**SOURCE DOCUMENT**
+ + +

A way to go around this is to "tag" the types with variants, like this:

type student_type = Graduate Student.student | Undergraduate Student.student

But you still have to keep the bookkeeping yourself; the type system won't help you from mixing things up. So how do we tell the compiler that the graduate and undergraduate students are in fact two different types, and still keep the code reuse? The answer is private type abbriviations. This is a somewhat advanced feature of the module language, so hold on to your hats.

OCaml will make as much as the structure "public" as possible, which, in our case where we're not using signatures, is everything. That's why the type inference system "knows" that GraduateStudent.t is in fact the same type as UndergraduateStudent.t. The way to limit this is with a module signature, which you might already know. The signature is pretty much the interface of the module; in it you can define what will be visible from the outside. For example, we might want to keep the definition of the student for ourselves, so that client code don't pattern match on it and creates students without our admirable make-function:

module SecretStudent : sig 
 type t    (* Only show the name of the type in the signature *)
 val make : string -> t  (* We want this to be shown, too! *)
 val to_string : t -> string (* As this one *)
end = struct
 type t = {   (* Here we declare the type fully *)
  name : string;
  tests : int list;
  course_grade : grade option;
 }

 let make name = {   (* Everything else as usual *)
  name = name;
  tests = [];
  course_grade = None
 }

 (** Returns a string representation of a student *)
 let to_string s = Printf.sprintf "Name: %s, grade: %s" s.name (string_of_grade s.course_grade)

+ + +

**GIVEN DATA**
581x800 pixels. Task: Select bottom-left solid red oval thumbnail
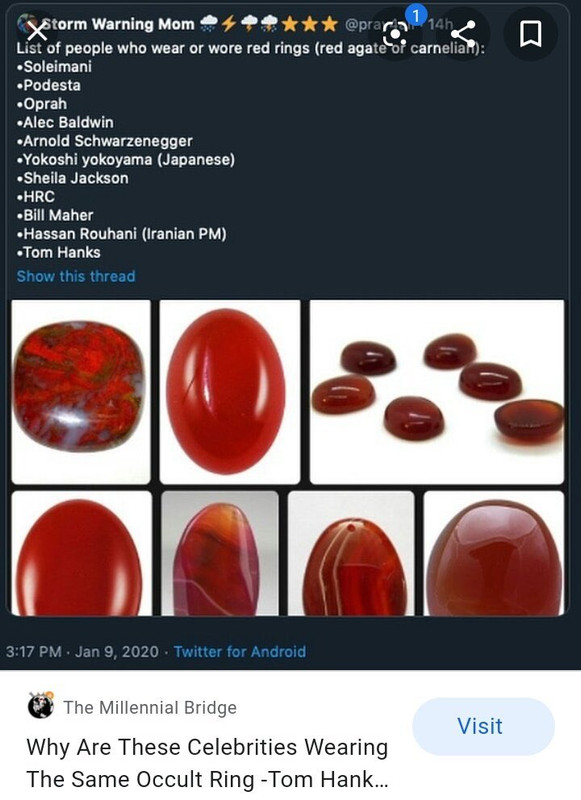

+ + +

**TASK REQUIREMENTS**
Update the OCaml passage above by rewriting everything from "A way to go" down to "to your hats.", with "variants" changed to "constructors".

**TASK ANSWER**
A way to go around this is to "tag" the types with constructors, like this:

type student_type = Graduate Student.student | Undergraduate Student.student

But you still have to keep the bookkeeping yourself; the type system won't help you from mixing things up. So how do we tell the compiler that the graduate and undergraduate students are in fact two different types, and still keep the code reuse? The answer is private type abbriviations. This is a somewhat advanced feature of the module language, so hold on to your hats.